┏━━

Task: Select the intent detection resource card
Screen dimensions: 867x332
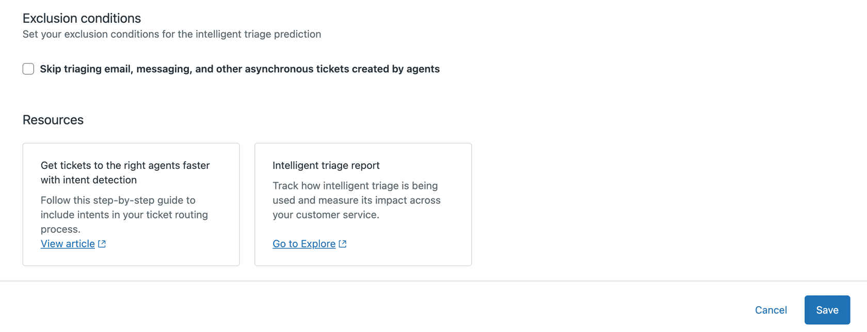Action: pos(131,204)

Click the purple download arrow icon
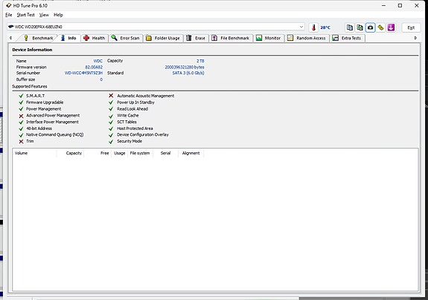[x=391, y=27]
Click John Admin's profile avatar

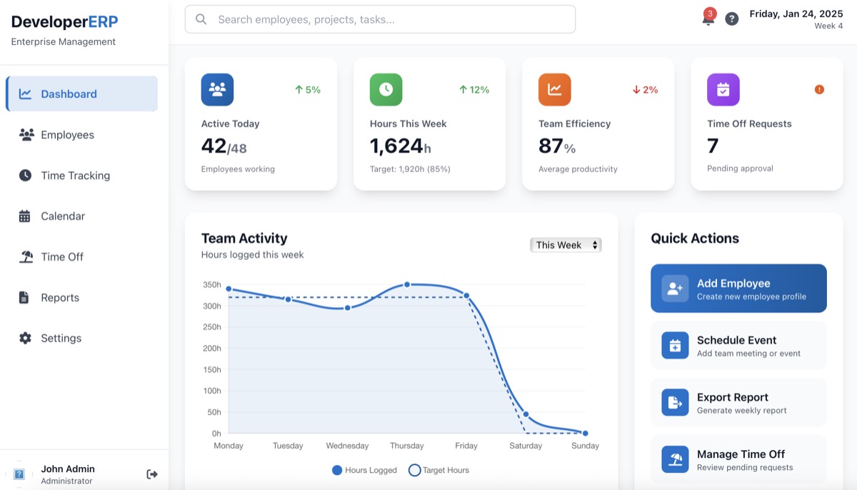(19, 474)
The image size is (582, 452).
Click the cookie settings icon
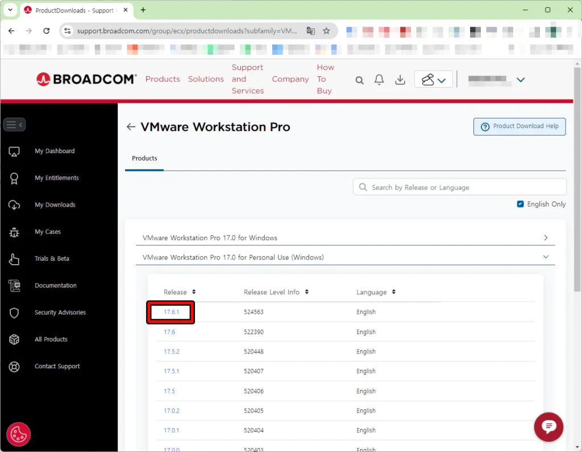point(18,434)
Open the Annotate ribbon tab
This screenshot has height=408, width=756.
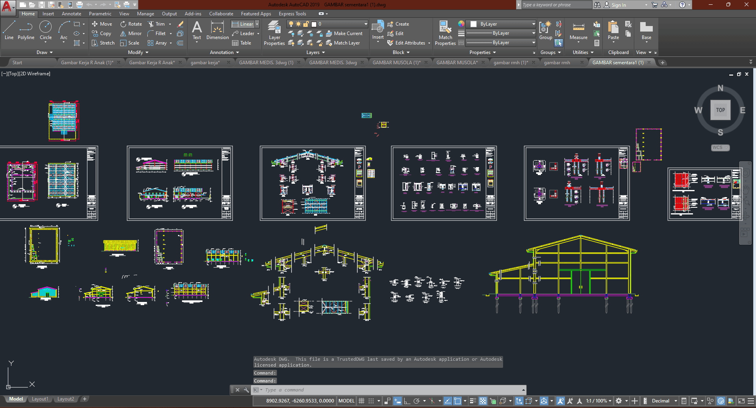point(71,14)
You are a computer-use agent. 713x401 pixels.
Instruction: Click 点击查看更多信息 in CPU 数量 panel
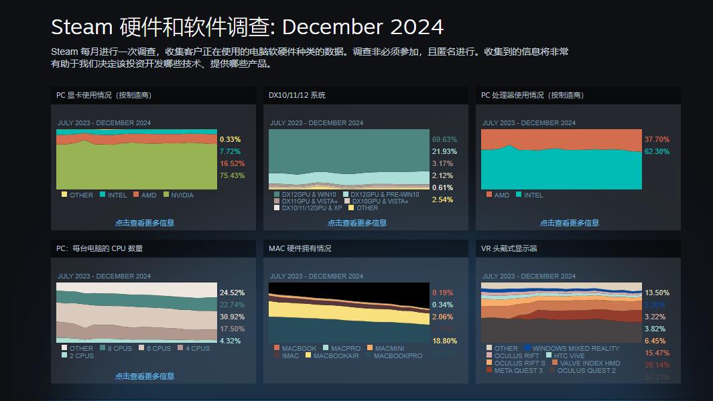tap(144, 376)
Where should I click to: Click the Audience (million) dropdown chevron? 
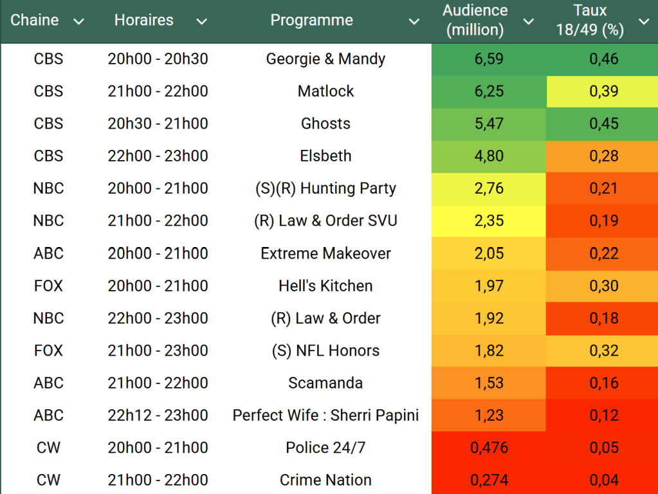click(529, 22)
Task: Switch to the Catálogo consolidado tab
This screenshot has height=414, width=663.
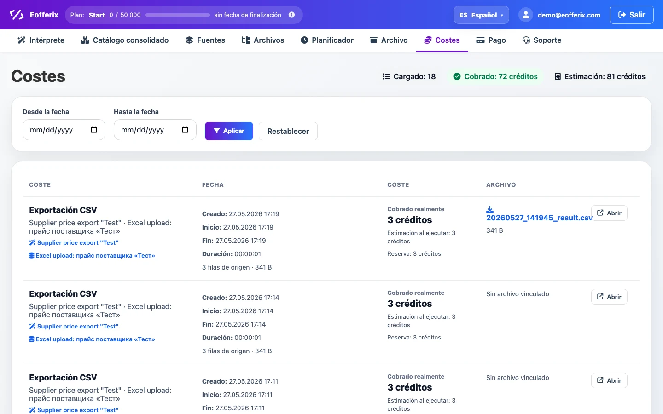Action: 124,40
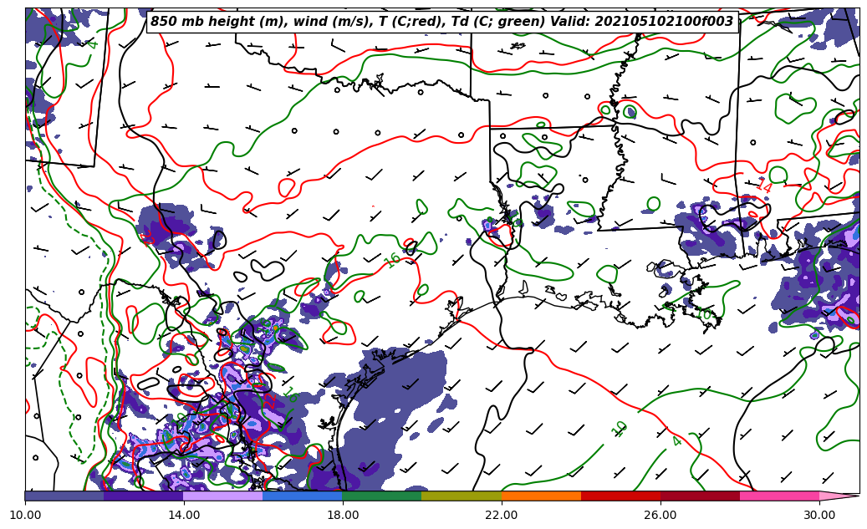Click the red 14 temperature contour label
Image resolution: width=867 pixels, height=529 pixels.
[x=764, y=186]
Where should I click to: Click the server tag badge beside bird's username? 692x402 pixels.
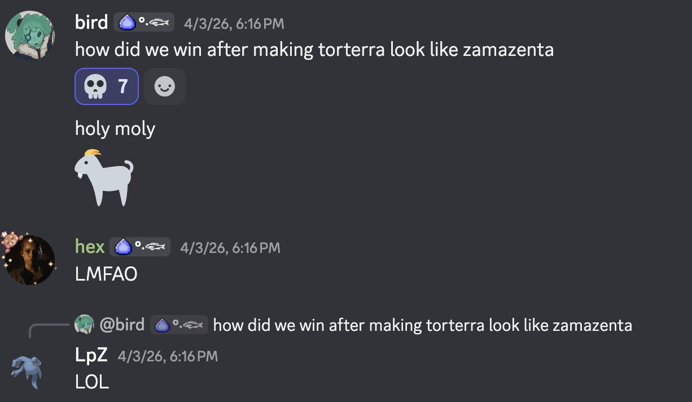[144, 23]
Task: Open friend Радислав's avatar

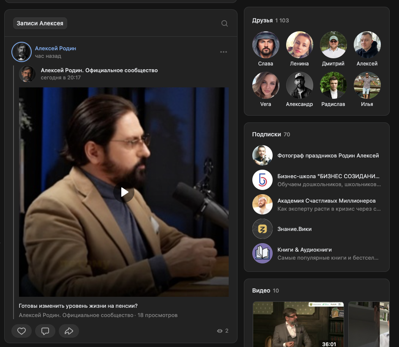Action: (x=333, y=85)
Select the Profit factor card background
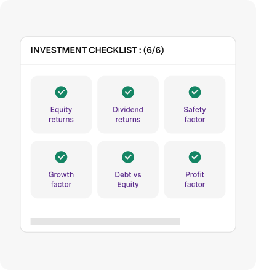 pos(194,169)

┗━━

* _REQUIREMENT_: A word-for-word transcription of the listing is needed, minus its images.

* _TASK OUTPUT_:
Task: Select the intent detection resource card
Screen dimensions: 867x332
Action: pos(131,204)

Click the purple download arrow icon
[x=391, y=27]
Click John Admin's profile avatar

(19, 474)
The image size is (582, 452).
Click the cookie settings icon
point(18,434)
Open the Annotate ribbon tab
This screenshot has height=408, width=756.
point(71,14)
You are a computer-use agent. 713x401 pixels.
Instruction: Click 点击查看更多信息 in CPU 数量 panel
tap(144, 376)
Where should I click to: Click the Audience (million) dropdown chevron? 
click(529, 22)
Task: Switch to the Catálogo consolidado tab
This screenshot has height=414, width=663.
Action: 124,40
Click the red 14 temperature contour label
Image resolution: width=867 pixels, height=529 pixels.
[x=764, y=186]
Where should I click to: Click the server tag badge beside bird's username? 692x402 pixels.
[144, 23]
Task: Open friend Радислав's avatar

Action: (x=333, y=85)
Select the Profit factor card background
 pos(194,169)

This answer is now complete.